Requirements >>
Recast the data from the line containing "The height and width of the screenshot is (476, 535)." through the end of the data as a Markdown table with the columns "Row" and "Line". Skip blank lines and leave the pictures out.
____
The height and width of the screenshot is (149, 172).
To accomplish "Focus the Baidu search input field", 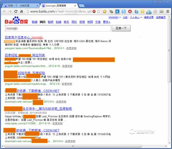I will [x=58, y=28].
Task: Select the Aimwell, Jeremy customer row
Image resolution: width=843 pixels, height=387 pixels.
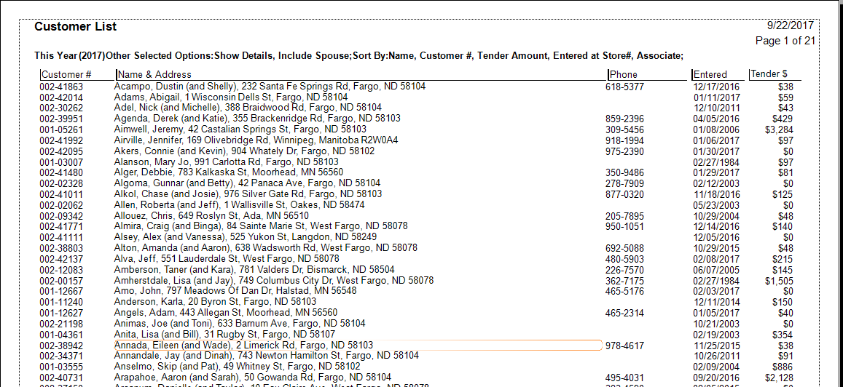Action: coord(240,129)
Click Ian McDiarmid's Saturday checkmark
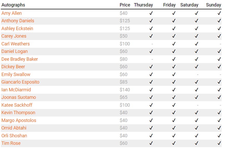Viewport: 225px width, 150px height. pyautogui.click(x=197, y=90)
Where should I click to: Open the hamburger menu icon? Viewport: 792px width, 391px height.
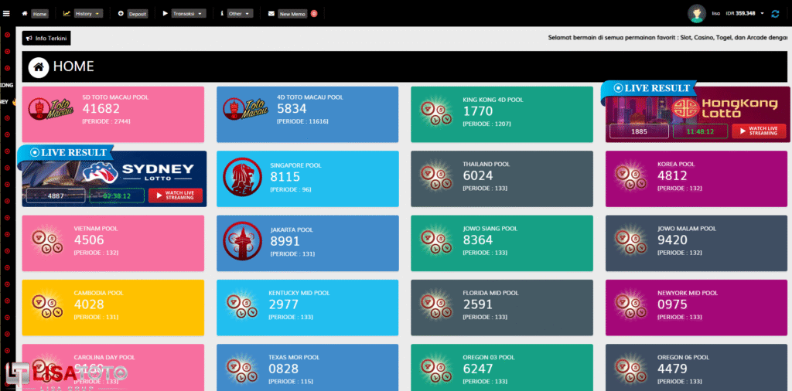(7, 13)
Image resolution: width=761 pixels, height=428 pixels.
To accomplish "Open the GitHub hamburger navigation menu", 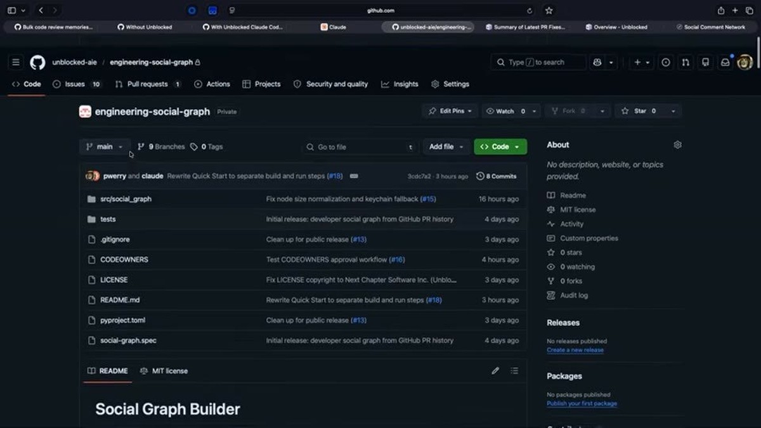I will click(x=16, y=62).
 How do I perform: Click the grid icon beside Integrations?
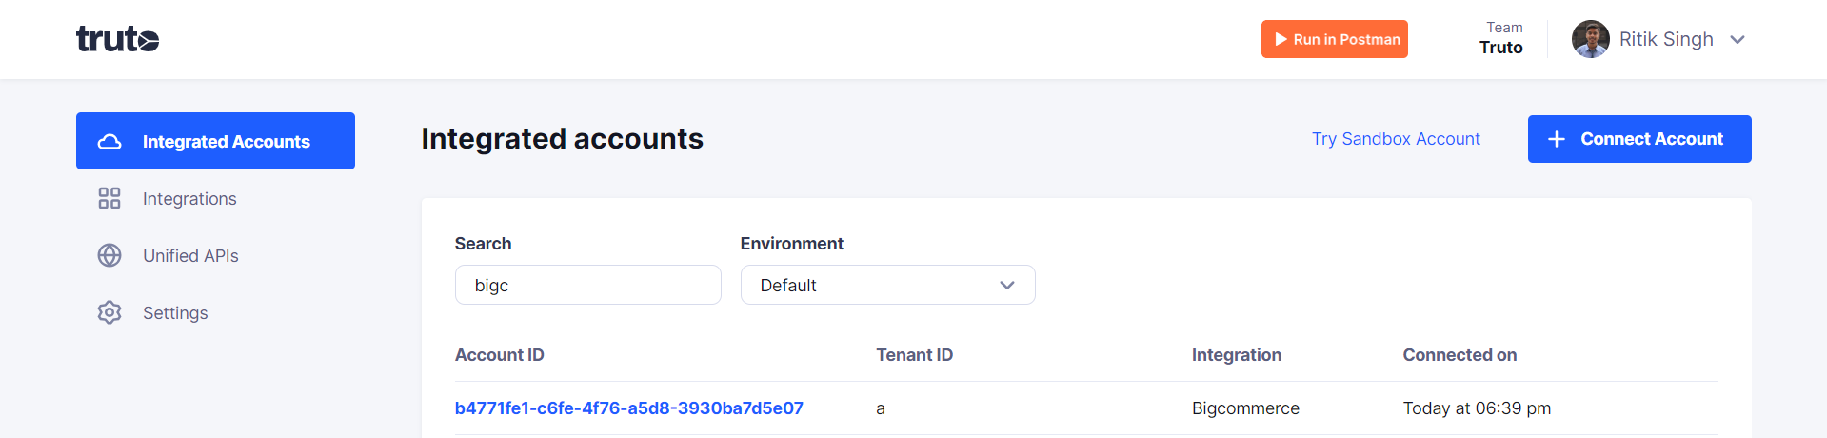pos(109,198)
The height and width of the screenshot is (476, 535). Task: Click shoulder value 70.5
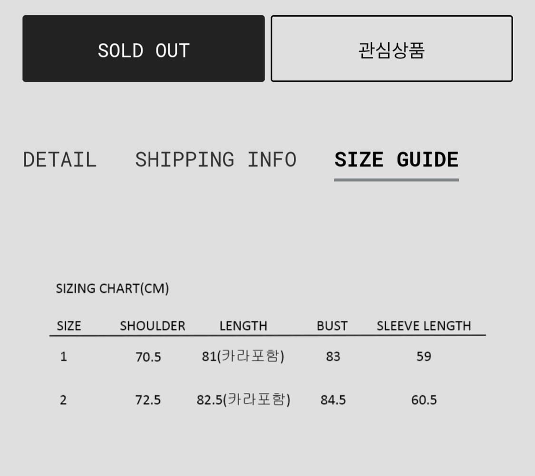[x=148, y=357]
____
Written response >>
| Row | Line |
|---|---|
| 1 | The height and width of the screenshot is (476, 535). Task: Click shoulder value 70.5 |
| 2 | [x=148, y=357] |